John was de eerste tegen wie Zorah sprak. Dat was altijd zo. ‘Hallo, jij.’ Hij bleef naar de Romeinse vaas kijken. Ella’s blik ging schuldbewust naar de geode, een blik die Zorah niet ontging. ‘Je mag dat ding houden, als je dat wilt,’ zei ze. ‘Ik hoef het niet.’

‘Dat is een nieuw standpunt,’ zei Ella.

‘Je zegt het. Maar ik ben van plan weg te gaan, weet je. Te vertrekken, mijn biezen te pakken, het stof van mijn voeten te schudden. Je hoeft niet zo te kijken, moeder. Ik weet wat je denkt. Het antwoord op je vraag is: nee, ik laat de vaas ook achter. Pas er maar goed op. Je mag het spinet en de harp ook hebben… ik zie dat je je die al hebt toegeëigend. O ja, die geoden zijn tegenwoordig in alle kristalwinkels van Londen voor een habbekrats te koop.’

‘Bedoel je dat je je kamers hier opgeeft?’
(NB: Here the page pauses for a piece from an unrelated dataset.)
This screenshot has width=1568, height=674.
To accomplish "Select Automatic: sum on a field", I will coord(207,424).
‘Dat bedoel ik, Ida. Na de kerst. Na Johns afspraak met de specialist. Ga je nog in januari trouwen, Winifred?’

‘Natuurlijk!’

‘Zo natuurlijk is dat niet. Je zou in november trouwen, maar dat ging niet door.’

Ik vroeg me af of Zorah van Felix wist. Vast niet. Hoe zou dat kunnen? ‘Je hebt er veel voordeel van dat ik wegga, moeder,’ zei ze. ‘Je krijgt mijn kamers en nog een badkamer, en het is allemaal goed ingericht. Wat wil je nog meer?’
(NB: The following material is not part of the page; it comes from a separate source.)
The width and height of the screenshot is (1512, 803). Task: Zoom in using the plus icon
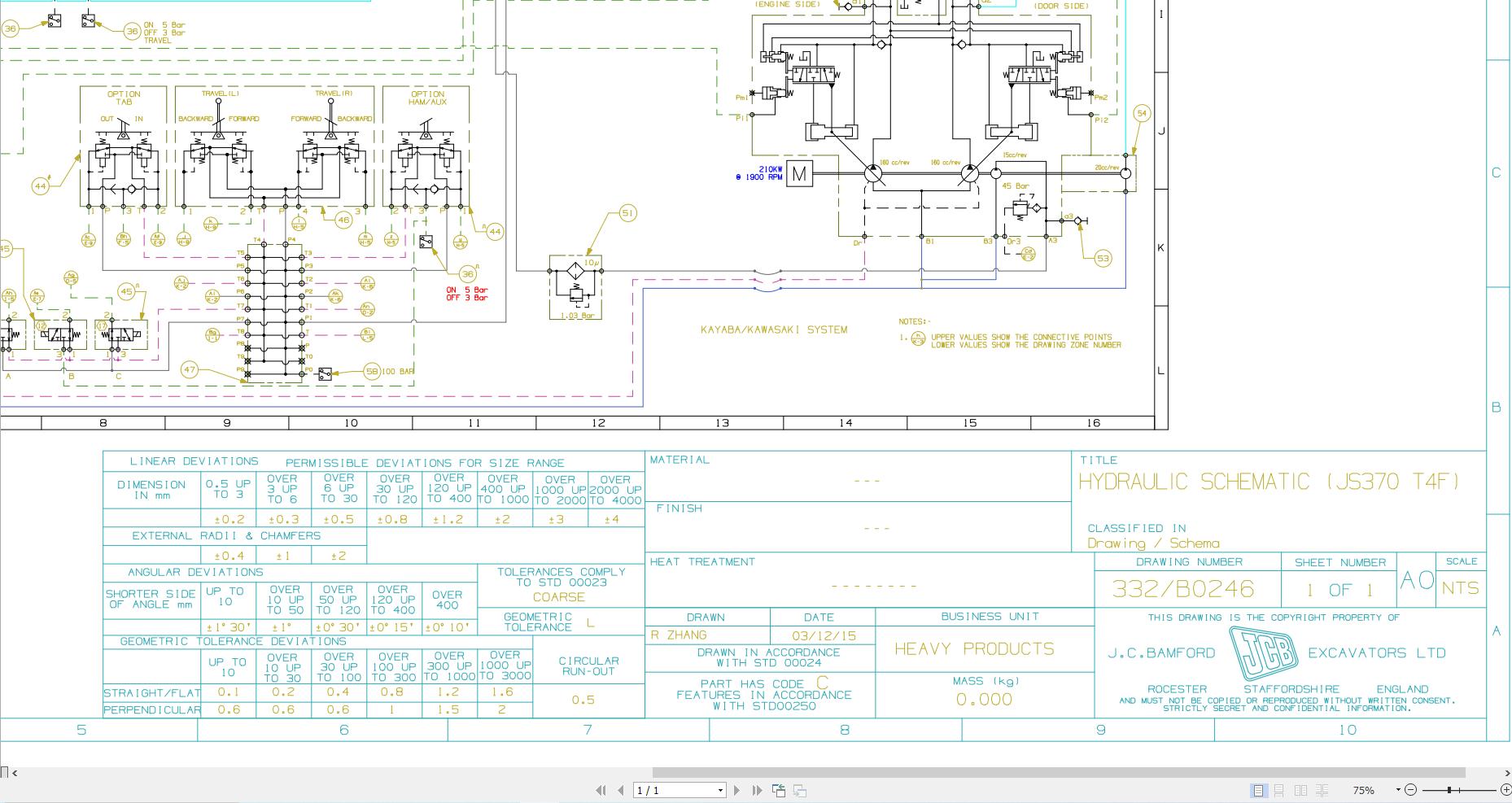pos(1505,789)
Ze dachten allemaal, behalve John dan, dat na Zorahs vertrek de cadeaus ook niet meer zouden komen, de wijn, het eten, het geld. Ik kon Ella’s gedachte lezen dat ze goddank de auto al had gekregen.

‘Misschien breng ik de kerstdagen hier met jullie door. Dat weet ik nog niet. In elk geval zorg ik voor de kalkoen en de drank.’
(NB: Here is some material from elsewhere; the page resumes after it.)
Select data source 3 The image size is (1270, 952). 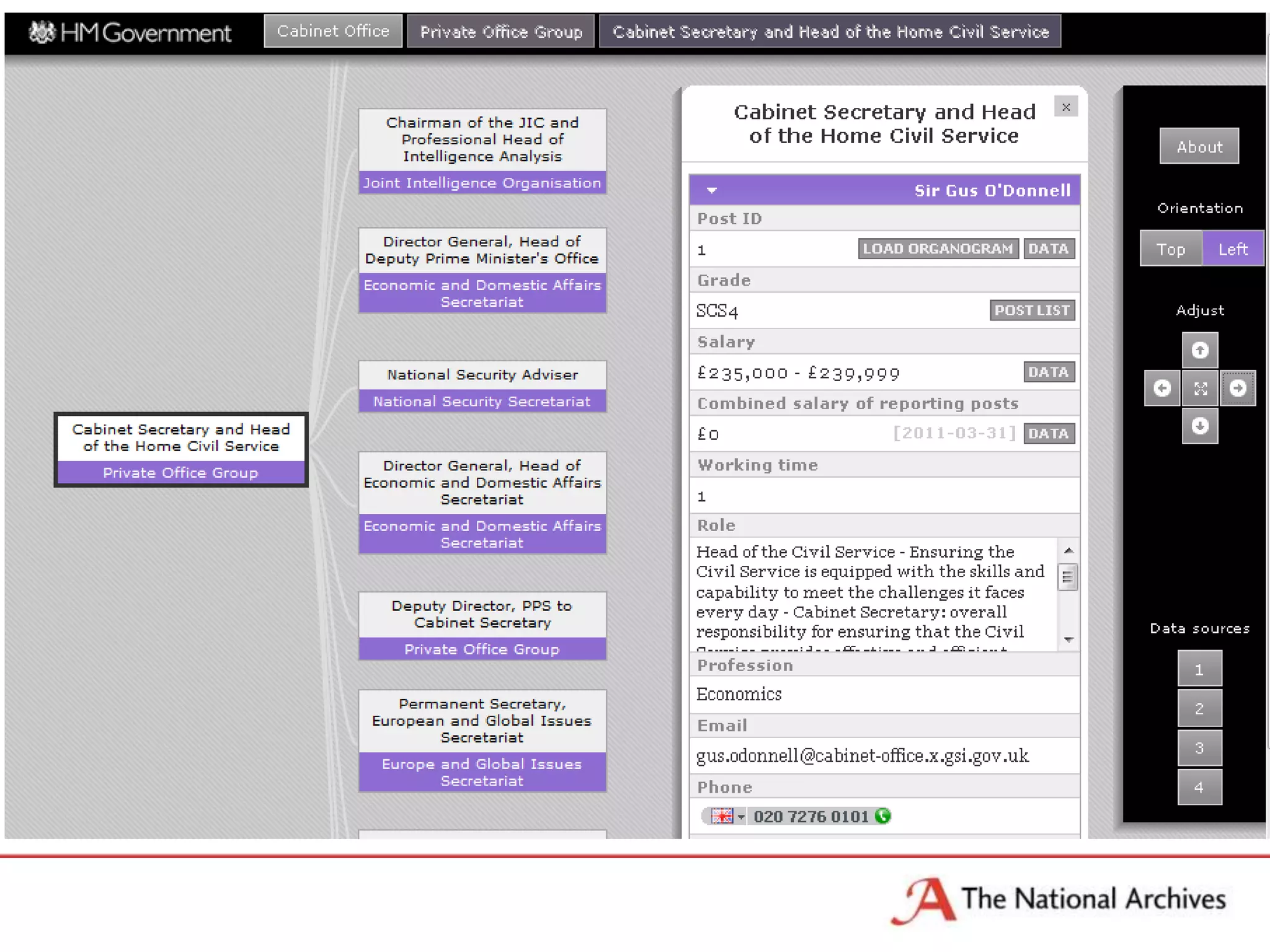[1199, 747]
De volgende morgen liep ik in de salon naar de wandtafel en legde mijn handen op de Romeinse vaas. Het was de eerste keer dat ik hem aanraakte. Ik streek met mijn vingers over het oppervlak, voelde hoe glad hij was en voelde tegelijk de kleine putjes. Hij voelde koel maar niet koud aan, en hij had de kleur van jade maar was niet zo ondoorzichtig als jade; hij weerspiegelde het licht wel maar liet geen spiegelingen op zijn ronde oppervlak zien. Er kwam een vreemd en onwaarschijnlijk verlangen in me op om hem te bezitten, en ik tilde hem heel voorzichtig op, maar ik zette hem bijna meteen weer neer, want ik wilde niet dat een Cosway zag dat ik hem in handen had.

Ik wist toen net zomin als nu wat die vaas waard was. Was hij eigenlijk wel eigendom van de Cosways? Een voorouder van hen had hem in de grond gevonden, en hij was wonderbaarlijk genoeg intact gebleven. Afvalputten zijn altijd bronnen van schatten geweest, omdat mensen hun rommel vaak op dezelfde plaats weggooiden als de generatie die onmiddellijk aan hen voorafging, terwijl die vorige generatie dat ook al deed, enzovoort, eeuwenlang. Het was dus heel goed mogelijk dat je bij het uitgraven van een Victoriaanse afvalhoop op afval uit vroeger eeuwen stuitte, zelfs uit de Middeleeuwen. Ik heb nooit gehoord dat Romeinse resten onder ander afval zijn gevonden, maar het is mogelijk, denk ik. Hoe dan ook, Ida vertelde me dat de Romeinse vaas daar gevonden was. Het was later de inmiddels weer verwaarloosde boomgaard geworden.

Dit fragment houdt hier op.